EXERCISE DIRECTIONS:
Reproduce the lines below verbatim, beginning with the line that contains "This screenshot has" and continuing through the end of the lines. Omit the pictures from your answer.

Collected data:
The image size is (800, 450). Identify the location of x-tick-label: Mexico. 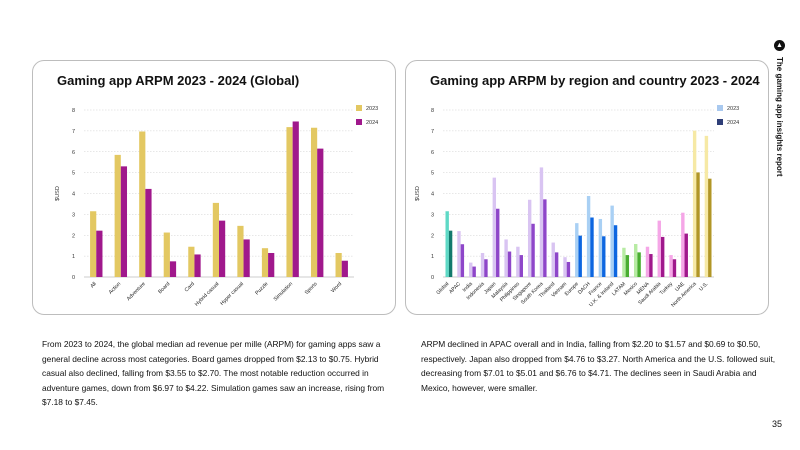
(631, 289).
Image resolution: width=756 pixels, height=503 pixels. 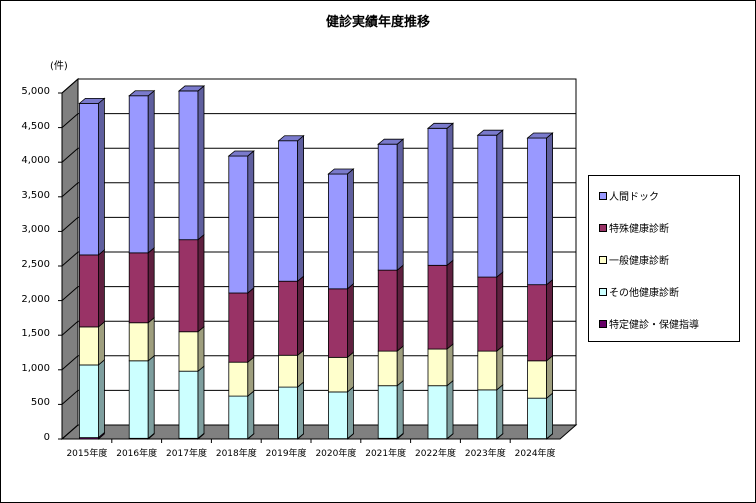 What do you see at coordinates (654, 326) in the screenshot?
I see `legend-label: 特定健診・保健指導` at bounding box center [654, 326].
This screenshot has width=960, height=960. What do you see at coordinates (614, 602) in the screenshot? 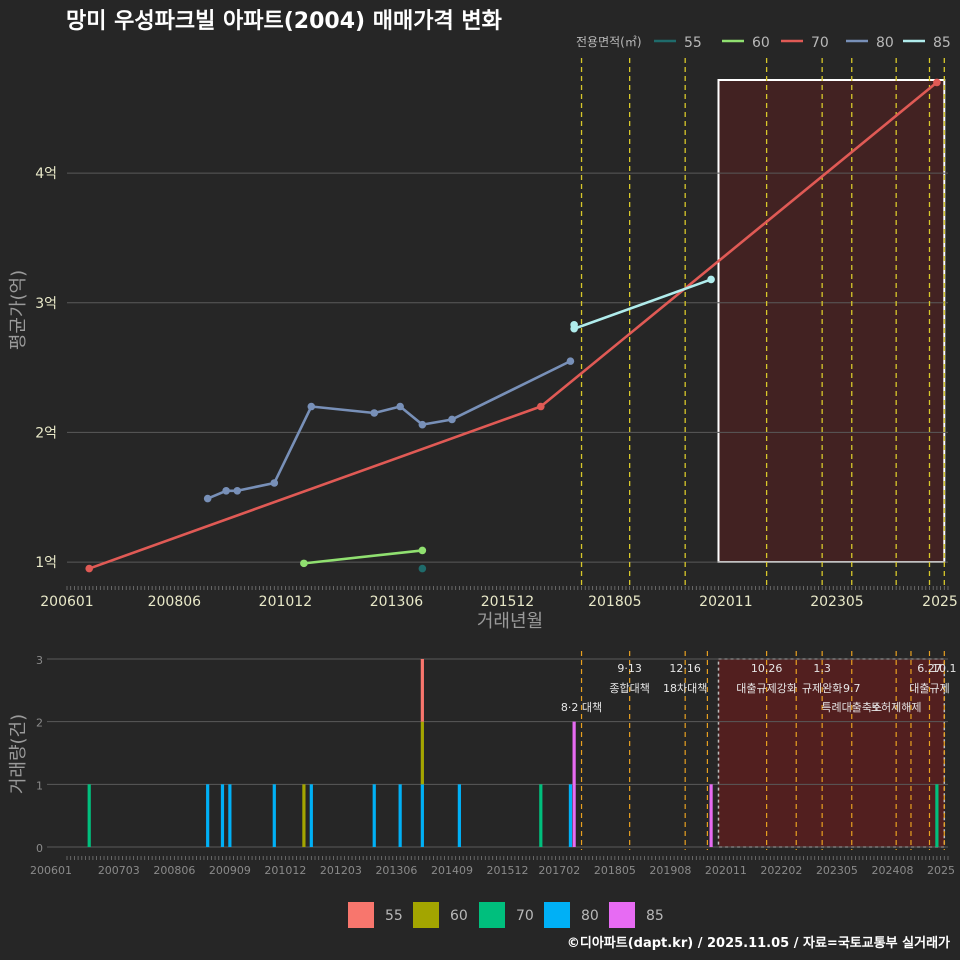
I see `x-tick-label: 201805` at bounding box center [614, 602].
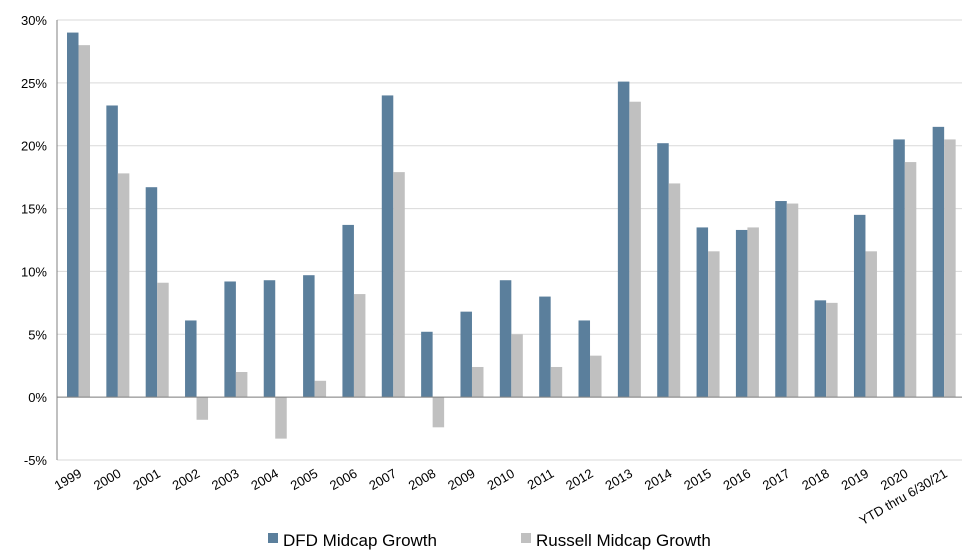 Image resolution: width=964 pixels, height=550 pixels. What do you see at coordinates (500, 480) in the screenshot?
I see `x-tick-label: 2010` at bounding box center [500, 480].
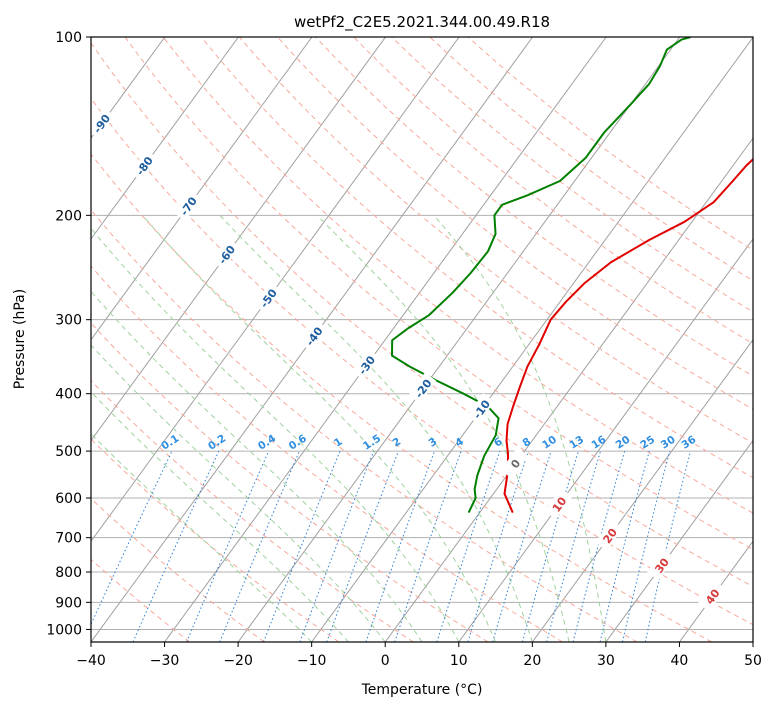 The image size is (775, 712). What do you see at coordinates (386, 661) in the screenshot?
I see `x-tick-label: 0` at bounding box center [386, 661].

TASK RESPONSE:
This screenshot has width=960, height=960. What do you see at coordinates (614, 602) in the screenshot? 
I see `x-tick-label: 201805` at bounding box center [614, 602].
 Image resolution: width=964 pixels, height=550 pixels. What do you see at coordinates (500, 480) in the screenshot?
I see `x-tick-label: 2010` at bounding box center [500, 480].
 The image size is (775, 712). What do you see at coordinates (386, 661) in the screenshot?
I see `x-tick-label: 0` at bounding box center [386, 661].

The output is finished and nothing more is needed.